Raj VakatiRaj Vakati
Its not an apple to apple comparision but i will suggest its dependence on the use case  ..

Test data Factory advantages 
  1. Common test utility classes are public test classes that contain reusable code for test data creation.
  2. Public test utility classes are defined with the isTest annotation, and as such, are excluded from the organization code size limit and execute in test context. They can be called by test methods but not by non-test code.The methods in the public test utility class are defined the same way methods are in non-test classes. They can take parameters and can return a value. The methods should be declared as public or global to be visible to other test classes. These common methods can be called by any test method in your Apex classes to set up test data before running the test. While you can create public methods for test data creation in a regular Apex class, without the isTest annotation, you don’t get the benefit of excluding this code from the organization code size limit.
This is an example of a test utility class. It contains one method, createTestRecords, which accepts the number of accounts to create and the number of contacts per account. The next example shows a test method that calls this method to create some data.

 
@isTest
public class TestDataFactory {
    public static void createTestRecords(Integer numAccts, Integer numContactsPerAcct) {
        List<Account> accts = new List<Account>();
        
        for(Integer i=0;i<numAccts;i++) {
            Account a = new Account(Name='TestAccount' + i);
            accts.add(a);
        }
        insert accts;
        
        List<Contact> cons = new List<Contact>();
        for (Integer j=0;j<numAccts;j++) {
            Account acct = accts[j];            
            // For each account just inserted, add contacts
            for (Integer k=numContactsPerAcct*j;k<numContactsPerAcct*(j+1);k++) {
                cons.add(new Contact(firstname='Test'+k,
                                     lastname='Test'+k,
                                     AccountId=acct.Id));
            }
        }
        // Insert all contacts for all accounts
        insert cons;
    }
}

Test.loadData(CSV) Advanatges 


Using the Test.loadData method, you can populate data in your test methods without having to write many lines of code. 

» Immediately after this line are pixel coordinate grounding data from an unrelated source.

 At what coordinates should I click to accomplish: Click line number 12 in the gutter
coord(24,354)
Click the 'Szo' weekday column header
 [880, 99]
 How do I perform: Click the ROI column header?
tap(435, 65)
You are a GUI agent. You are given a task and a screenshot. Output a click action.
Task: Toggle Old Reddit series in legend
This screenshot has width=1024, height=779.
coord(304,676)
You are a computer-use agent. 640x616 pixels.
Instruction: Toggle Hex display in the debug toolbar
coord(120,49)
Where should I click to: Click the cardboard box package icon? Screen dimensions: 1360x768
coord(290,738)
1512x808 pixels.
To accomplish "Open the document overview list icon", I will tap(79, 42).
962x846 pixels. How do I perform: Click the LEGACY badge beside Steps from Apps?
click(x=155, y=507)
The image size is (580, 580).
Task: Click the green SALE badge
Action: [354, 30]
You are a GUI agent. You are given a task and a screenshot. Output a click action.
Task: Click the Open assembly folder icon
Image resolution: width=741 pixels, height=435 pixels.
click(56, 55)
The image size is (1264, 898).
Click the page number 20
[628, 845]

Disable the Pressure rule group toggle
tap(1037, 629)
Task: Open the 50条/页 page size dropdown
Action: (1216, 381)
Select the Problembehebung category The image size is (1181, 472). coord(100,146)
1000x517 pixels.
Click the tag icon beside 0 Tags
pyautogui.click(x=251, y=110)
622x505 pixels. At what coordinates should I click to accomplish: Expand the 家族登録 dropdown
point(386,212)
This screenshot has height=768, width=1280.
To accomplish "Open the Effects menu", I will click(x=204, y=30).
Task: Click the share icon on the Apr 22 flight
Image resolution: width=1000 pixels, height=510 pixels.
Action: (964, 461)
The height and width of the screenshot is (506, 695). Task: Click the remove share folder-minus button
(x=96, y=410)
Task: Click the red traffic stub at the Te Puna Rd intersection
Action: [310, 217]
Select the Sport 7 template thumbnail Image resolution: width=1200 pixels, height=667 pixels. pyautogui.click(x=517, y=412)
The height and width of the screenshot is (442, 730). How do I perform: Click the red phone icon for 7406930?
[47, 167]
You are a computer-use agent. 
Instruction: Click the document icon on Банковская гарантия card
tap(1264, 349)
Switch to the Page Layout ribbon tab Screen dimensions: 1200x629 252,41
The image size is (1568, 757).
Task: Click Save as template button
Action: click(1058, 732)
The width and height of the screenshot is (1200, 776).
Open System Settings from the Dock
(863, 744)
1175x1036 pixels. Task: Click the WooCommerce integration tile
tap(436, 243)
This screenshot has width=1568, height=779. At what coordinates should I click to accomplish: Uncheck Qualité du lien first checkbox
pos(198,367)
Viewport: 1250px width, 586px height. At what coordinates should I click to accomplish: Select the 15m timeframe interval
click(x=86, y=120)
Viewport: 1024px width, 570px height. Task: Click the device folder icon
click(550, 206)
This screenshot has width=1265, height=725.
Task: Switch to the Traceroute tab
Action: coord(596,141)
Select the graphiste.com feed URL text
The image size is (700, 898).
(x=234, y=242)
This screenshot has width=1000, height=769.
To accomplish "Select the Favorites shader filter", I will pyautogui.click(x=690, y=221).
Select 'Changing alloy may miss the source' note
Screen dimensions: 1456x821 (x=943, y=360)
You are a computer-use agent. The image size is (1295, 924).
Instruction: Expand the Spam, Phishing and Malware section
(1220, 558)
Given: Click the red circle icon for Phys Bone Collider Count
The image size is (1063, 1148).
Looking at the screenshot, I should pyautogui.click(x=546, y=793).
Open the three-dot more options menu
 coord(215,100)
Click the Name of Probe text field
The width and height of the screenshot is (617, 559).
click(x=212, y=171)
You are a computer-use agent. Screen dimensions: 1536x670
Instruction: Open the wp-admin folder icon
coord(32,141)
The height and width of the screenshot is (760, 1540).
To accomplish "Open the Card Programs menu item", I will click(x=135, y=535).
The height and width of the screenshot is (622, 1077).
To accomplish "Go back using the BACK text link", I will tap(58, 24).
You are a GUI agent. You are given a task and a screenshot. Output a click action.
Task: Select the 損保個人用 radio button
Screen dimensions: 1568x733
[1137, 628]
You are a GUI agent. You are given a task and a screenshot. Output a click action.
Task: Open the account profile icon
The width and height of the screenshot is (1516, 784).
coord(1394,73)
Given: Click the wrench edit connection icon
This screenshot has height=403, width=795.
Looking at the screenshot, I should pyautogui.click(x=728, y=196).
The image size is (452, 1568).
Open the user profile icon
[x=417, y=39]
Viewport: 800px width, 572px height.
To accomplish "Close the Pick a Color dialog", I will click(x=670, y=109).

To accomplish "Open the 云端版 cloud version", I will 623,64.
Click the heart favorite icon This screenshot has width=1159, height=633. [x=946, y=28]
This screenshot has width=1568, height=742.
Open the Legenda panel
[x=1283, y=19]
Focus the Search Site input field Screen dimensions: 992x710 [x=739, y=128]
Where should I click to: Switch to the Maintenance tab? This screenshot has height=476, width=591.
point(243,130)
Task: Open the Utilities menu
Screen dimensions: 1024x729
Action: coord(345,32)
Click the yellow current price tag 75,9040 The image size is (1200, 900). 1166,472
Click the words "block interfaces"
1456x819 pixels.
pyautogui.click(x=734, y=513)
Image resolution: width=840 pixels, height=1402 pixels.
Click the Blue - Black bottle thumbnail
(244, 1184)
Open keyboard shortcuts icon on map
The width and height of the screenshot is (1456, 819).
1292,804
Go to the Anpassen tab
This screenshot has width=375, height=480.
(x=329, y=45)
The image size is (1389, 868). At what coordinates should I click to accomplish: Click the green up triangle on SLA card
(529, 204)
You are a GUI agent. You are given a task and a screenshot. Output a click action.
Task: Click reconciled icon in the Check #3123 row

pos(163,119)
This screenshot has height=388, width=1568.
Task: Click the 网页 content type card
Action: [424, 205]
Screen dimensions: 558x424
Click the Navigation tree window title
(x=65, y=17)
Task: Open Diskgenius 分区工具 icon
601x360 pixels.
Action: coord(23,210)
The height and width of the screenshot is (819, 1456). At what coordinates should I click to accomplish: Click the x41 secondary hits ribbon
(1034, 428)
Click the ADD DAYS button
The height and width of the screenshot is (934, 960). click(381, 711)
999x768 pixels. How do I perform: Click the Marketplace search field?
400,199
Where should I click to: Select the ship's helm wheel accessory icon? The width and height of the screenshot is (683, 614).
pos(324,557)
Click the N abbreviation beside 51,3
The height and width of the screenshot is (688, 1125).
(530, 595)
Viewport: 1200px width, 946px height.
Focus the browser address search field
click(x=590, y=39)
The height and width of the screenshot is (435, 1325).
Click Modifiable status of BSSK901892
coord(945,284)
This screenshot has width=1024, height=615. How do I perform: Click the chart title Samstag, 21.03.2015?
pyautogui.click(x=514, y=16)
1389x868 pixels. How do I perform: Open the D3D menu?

Useful if you wanted to pass the read-only fields to test class like created date etc ..


The Test.loadData method returns a list of sObjects that correspond to each record inserted.
You must create the static resource prior to calling this method. The static resource is a comma-delimited file ending with a .csv extension. The file contains field names and values for the test records. The first line of the file must contain the field names and subsequent lines are the field values. To learn more about static resources, see “Defining Static Resources” in the Salesforce online help.
Once you create a static resource for your .csv file, the static resource will be assigned a MIME type. Supported MIME types are:
text/csv
application/vnd.ms-excel
application/octet-stream
text/plain
List<sObject> ls = Test.loadData(Account.sObjectType, 'testAccounts');

 
Alexander the KeeperAlexander the Keeper
Thank you, Raj.
I'm sorry, but you didn't provide use cases when one is better than another.
And I don't see why it's not apple to apple comparison.
If you have skills to create CSV and to create test data factory, then I don't see a big difference.

What comparison I meant is something like that:

-------------------------------------------------------------------- Data.load   Factory

Test data can be modified without additional deployments    V     X
pass the read-only fields to test class like created date         V     X
contain reusable data for test data creation                           V     V
excluded from the organization code size limit                      V     V

I'm actually cannot think of a situation when Factory will be better than Data.load right now.